Johann von Götzen, known as Johann von Götz, (1599 – 5 March 1645) was a Lüneburg nobleman and Generalfeldmarschall who fought during the Thirty Years' War. He was married to Elisabeth (d. 1631) of the Falke family, with whom he had two sons: Johann Sigismund, Count of Götzen (1622–1622) and Johann Georg, Count of Götzen (1623–1679).

At the outbreak of the Thirty Years' War, Götzen joined the army of the Electoral Palatinate, defecting to the Holy Roman Empire after the Battle of Dessau Bridge. He attained the rank of Generalfeldmarschall in both the Electorate of Bavaria and Holy Roman Empire, gaining a reputation for his bravery. He was killed on 5 March 1645, while commanding the Imperial cavalry during the Battle of Jankau.

==Military career==
Johann baron of Götzen (Note: Also known as Johann von Götz.) was born in 1599, to a noble, Lüneburg Lutheran family. At the outbreak of the Thirty Years' War he joined the army of the Electoral Palatinate, serving in the forces of Ernst von Mansfeld and the neutral Dutch Republic. Following the Mansfeld's defeat at the Battle of Dessau Bridge, he defected to the Imperialists. In 1626, he took part in the occupation of the Duchy of Pomerania, receiving the command of the island of Rügen two years later. In 1628, he participated in the unsuccessful siege of Stralsund, which had refused to adhere to the Capitulation of Franzburg. The 1630, Swedish intervention in the Thirty Years' War led to the loss of Pomerania, Götzen's forces remained in the area for a short period of time, engaging in the act of (extorting money and resources from the local population under the threat of violence). He appears to have left the army following the dismissal of Imperial Albrecht von Wallenstein, on the same year.
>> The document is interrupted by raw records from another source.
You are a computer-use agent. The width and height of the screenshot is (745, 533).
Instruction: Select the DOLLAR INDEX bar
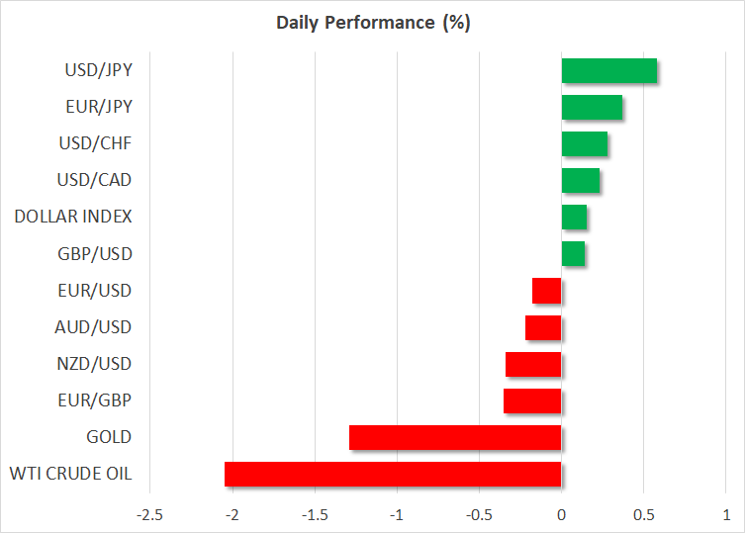(574, 218)
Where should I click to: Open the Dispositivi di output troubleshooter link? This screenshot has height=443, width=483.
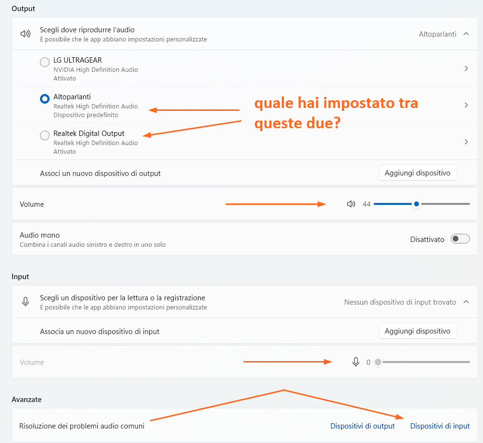[362, 426]
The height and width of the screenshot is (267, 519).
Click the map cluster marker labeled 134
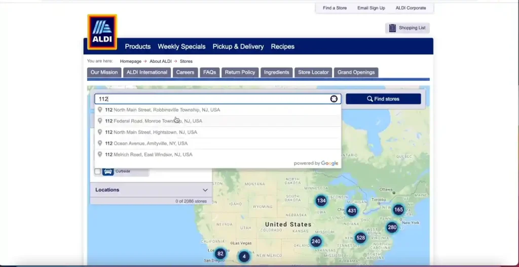[321, 201]
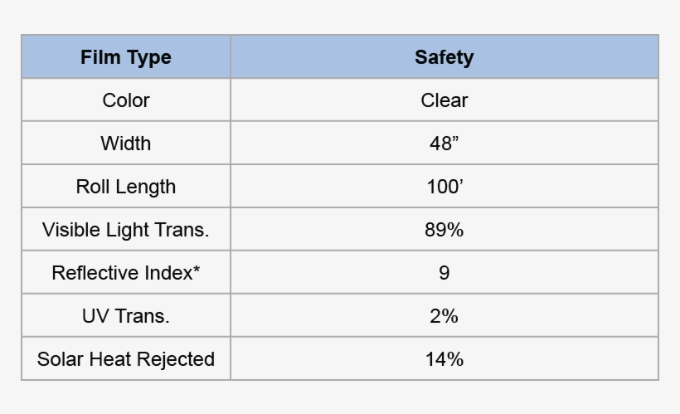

On 13 April 1632, emperor Ferdinand II reinstated Wallenstein to the position of chief of staff. Wallenstein organized a complete overhaul of the Imperial army recalling Götzen into active service. On 6 November 1632, Götzen led a cavalry division at the Battle of Lützen. In 1633, Götzen was promoted to the rank of general. In the aftermath of Wallenstein's assassination he was placed under the command of Matthias Gallas, distinguishing himself at the Battle of Nördlingen (1634). In 1635, he was court–martialled for his poor performance in the Silesian campaign in combination with his prior association with Wallenstein. In 1636, his reputation as an experienced and brave commander earned him the rank of Generalfeldmarschall in the service of the Electorate of Bavaria, replacing . The Bavarians then ravaged through the Landgraviate of Hesse-Kassel, without being able to brake the stalemate of the Hessian War. In January 1637, the Bavarians reinforced the Imperialist blockades of Koblenz and the Ehrenbreitstein Fortress. The French garrisons protecting the fortresses had been isolated since August 1635. Two attempts to supply them had been intercepted, forcing the 195 survivors of the initial 2,000 force to surrender on 28 June 1637 in return for save passage home. In March 1637, Götzen and Melchior von Hatzfeldt departed for northern Germany, however following the Imperialist defeat at the Battle of Rheinfelden, Götzen was requested to deal with the threat posed by the Bernardine invasion of Schwarzwald.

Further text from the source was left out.